▶ [DATA FOR THIS EXERCISE]:
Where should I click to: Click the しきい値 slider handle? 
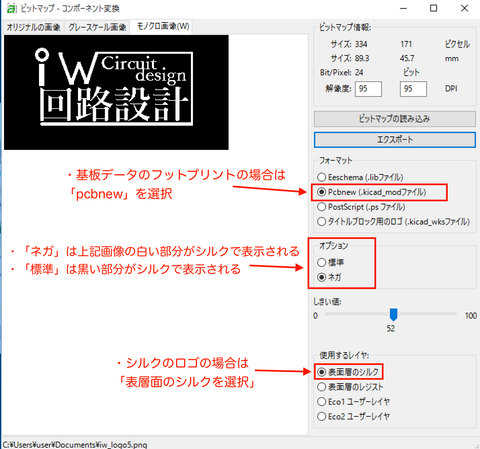tap(393, 314)
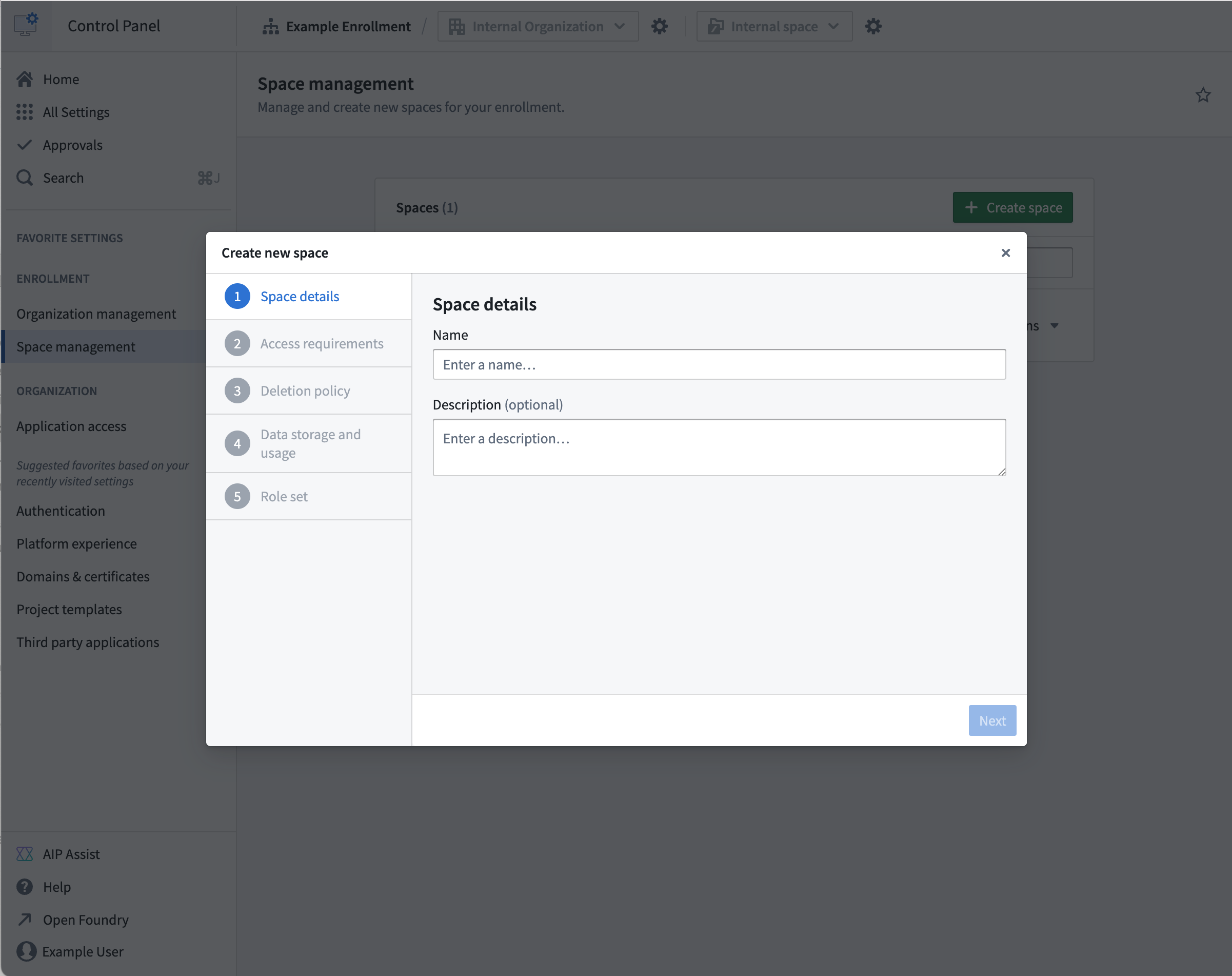Select the Role set step
This screenshot has height=976, width=1232.
click(284, 497)
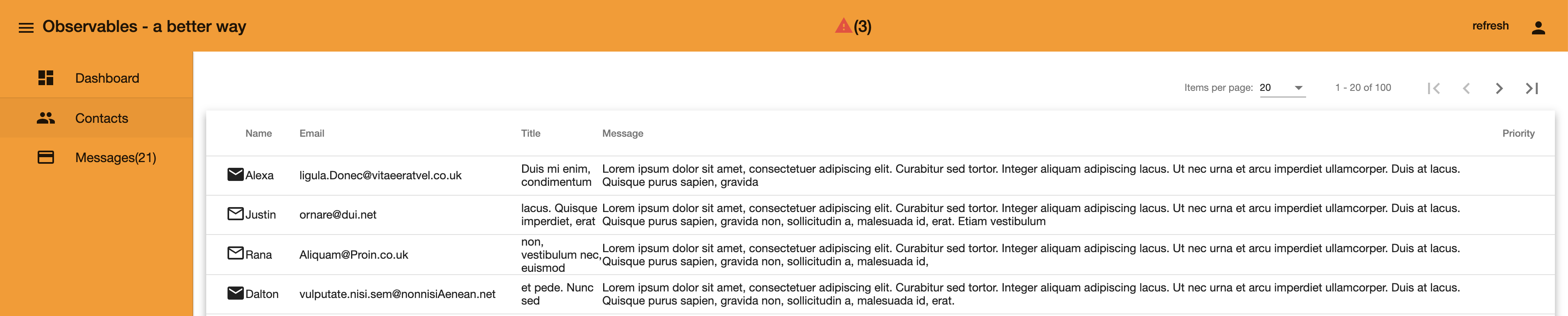Click the Contacts people icon
The image size is (1568, 316).
46,118
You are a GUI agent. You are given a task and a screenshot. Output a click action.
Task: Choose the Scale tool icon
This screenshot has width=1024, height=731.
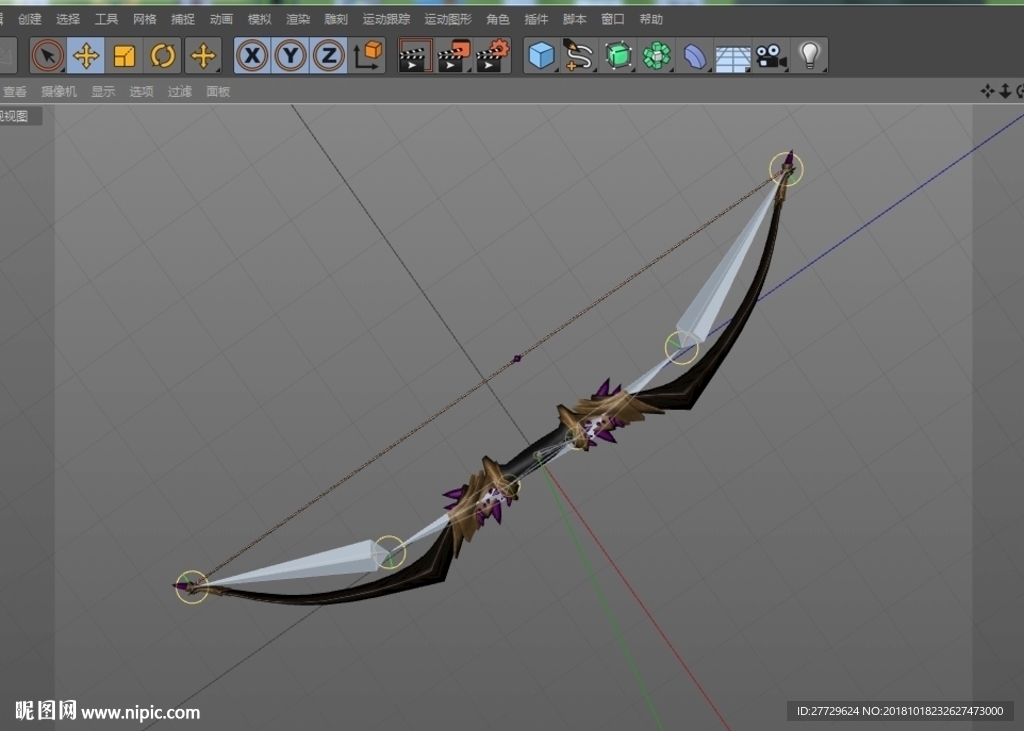(124, 56)
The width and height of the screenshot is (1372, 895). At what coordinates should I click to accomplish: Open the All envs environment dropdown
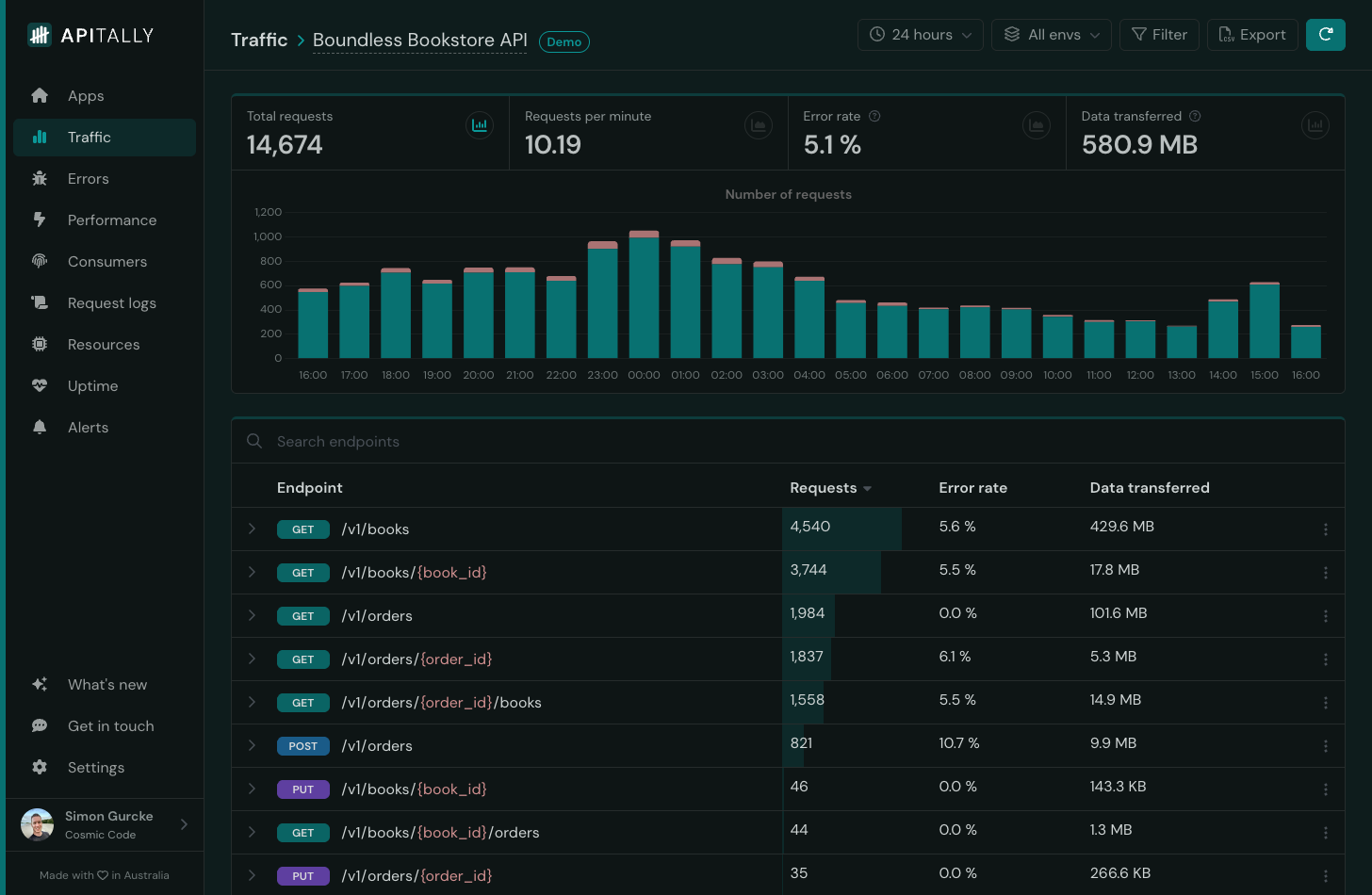pos(1051,34)
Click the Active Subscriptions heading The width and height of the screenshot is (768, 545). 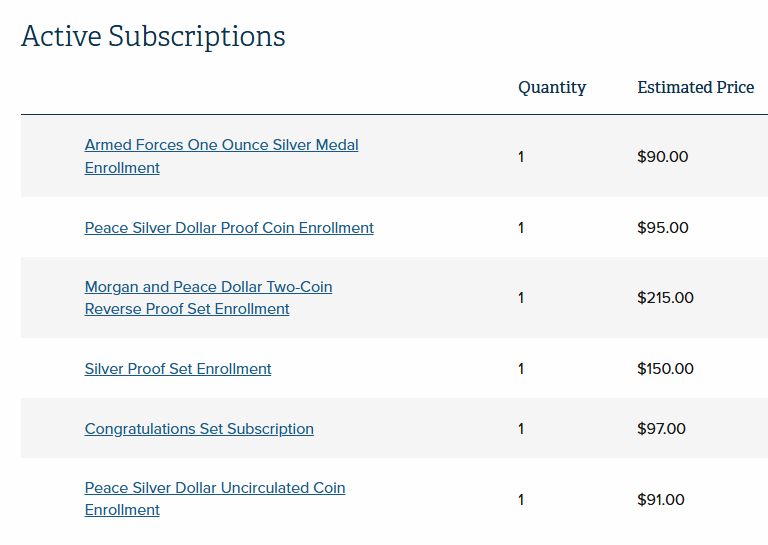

▶ [INSTRUCTIONS TO FOLLOW]:
Rewrite every row with "width and height" renamed to "size", changing nothing else and leaving out the pictures.

▶ [TASK OUTPUT]:
Where should I click to: Click the しきい値 slider handle? 
tap(393, 314)
Select the Role set step
This screenshot has height=976, width=1232.
click(284, 497)
Click the Contacts people icon
The image size is (1568, 316).
46,118
You are a GUI agent. You are given a task and a screenshot. Output a click action.
Task: Choose the Scale tool icon
This screenshot has width=1024, height=731.
(124, 56)
The size of the screenshot is (1372, 895). At what coordinates should I click to accomplish: Open the All envs environment dropdown
pos(1051,34)
Click the Active Subscriptions heading The size of the screenshot is (768, 545). 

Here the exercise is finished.